→ **Task objective**:
Your output should be the lines from the start of the data through the line containing "brexit (82, 537)", exactly and nothing more.

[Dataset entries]
/---
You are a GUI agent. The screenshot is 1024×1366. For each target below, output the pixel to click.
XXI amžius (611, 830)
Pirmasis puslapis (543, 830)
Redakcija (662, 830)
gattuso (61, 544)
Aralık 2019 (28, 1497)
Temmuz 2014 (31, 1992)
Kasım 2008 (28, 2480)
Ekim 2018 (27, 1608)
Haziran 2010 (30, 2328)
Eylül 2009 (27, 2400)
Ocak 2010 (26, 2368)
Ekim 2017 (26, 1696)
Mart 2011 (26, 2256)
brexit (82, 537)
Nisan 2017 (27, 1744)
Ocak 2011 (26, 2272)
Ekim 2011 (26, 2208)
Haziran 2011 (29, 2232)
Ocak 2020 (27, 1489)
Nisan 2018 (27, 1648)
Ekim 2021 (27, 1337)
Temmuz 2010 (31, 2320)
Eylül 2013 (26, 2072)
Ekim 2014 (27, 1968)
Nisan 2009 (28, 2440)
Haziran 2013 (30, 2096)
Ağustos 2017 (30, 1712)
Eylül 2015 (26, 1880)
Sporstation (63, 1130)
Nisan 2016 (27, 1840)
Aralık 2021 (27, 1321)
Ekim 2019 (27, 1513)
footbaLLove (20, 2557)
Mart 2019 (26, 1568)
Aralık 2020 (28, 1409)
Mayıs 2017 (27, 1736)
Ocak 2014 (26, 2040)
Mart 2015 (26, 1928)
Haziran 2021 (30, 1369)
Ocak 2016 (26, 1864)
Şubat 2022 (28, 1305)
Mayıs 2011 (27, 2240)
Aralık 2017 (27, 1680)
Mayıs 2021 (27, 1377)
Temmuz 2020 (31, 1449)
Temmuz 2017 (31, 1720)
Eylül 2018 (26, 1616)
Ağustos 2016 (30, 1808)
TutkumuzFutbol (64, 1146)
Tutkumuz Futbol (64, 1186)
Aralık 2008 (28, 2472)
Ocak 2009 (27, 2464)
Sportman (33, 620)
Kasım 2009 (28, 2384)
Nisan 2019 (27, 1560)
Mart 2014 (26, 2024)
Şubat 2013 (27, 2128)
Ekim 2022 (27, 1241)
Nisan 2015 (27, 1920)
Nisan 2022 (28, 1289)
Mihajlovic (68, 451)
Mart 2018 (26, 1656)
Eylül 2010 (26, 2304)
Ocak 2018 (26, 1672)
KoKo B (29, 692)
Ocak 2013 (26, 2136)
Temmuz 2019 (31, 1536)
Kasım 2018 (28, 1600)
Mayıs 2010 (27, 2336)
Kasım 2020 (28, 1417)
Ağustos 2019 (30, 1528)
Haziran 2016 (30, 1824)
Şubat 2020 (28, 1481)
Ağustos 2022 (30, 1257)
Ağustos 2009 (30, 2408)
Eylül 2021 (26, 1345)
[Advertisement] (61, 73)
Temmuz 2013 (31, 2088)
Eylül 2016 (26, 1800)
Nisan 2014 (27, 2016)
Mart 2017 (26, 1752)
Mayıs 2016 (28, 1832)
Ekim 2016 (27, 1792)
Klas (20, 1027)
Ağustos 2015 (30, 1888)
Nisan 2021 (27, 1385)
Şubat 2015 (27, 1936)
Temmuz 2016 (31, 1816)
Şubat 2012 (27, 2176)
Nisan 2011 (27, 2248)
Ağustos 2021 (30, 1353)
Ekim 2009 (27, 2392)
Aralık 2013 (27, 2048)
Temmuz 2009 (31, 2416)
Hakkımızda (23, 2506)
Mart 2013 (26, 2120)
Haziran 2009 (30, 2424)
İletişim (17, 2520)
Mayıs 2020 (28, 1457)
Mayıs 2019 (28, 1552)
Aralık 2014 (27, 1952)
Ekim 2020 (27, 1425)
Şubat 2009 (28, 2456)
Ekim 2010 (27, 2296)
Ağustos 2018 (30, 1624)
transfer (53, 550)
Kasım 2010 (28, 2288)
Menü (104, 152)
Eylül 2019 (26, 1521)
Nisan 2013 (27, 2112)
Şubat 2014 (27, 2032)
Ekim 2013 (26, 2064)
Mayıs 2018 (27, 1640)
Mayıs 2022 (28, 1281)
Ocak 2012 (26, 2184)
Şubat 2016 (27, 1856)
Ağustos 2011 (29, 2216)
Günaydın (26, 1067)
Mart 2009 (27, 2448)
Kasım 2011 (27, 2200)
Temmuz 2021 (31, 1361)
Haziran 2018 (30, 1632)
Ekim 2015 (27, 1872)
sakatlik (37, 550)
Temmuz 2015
\---
→ **Solution to this problem**:
You are a GUI agent. The screenshot is 1024×1366. For each target below, output the pixel to click.
XXI amžius (611, 830)
Pirmasis puslapis (543, 830)
Redakcija (662, 830)
gattuso (61, 544)
Aralık 2019 (28, 1497)
Temmuz 2014 (31, 1992)
Kasım 2008 (28, 2480)
Ekim 2018 (27, 1608)
Haziran 2010 (30, 2328)
Eylül 2009 (27, 2400)
Ocak 2010 (26, 2368)
Ekim 2017 (26, 1696)
Mart 2011 (26, 2256)
brexit (82, 537)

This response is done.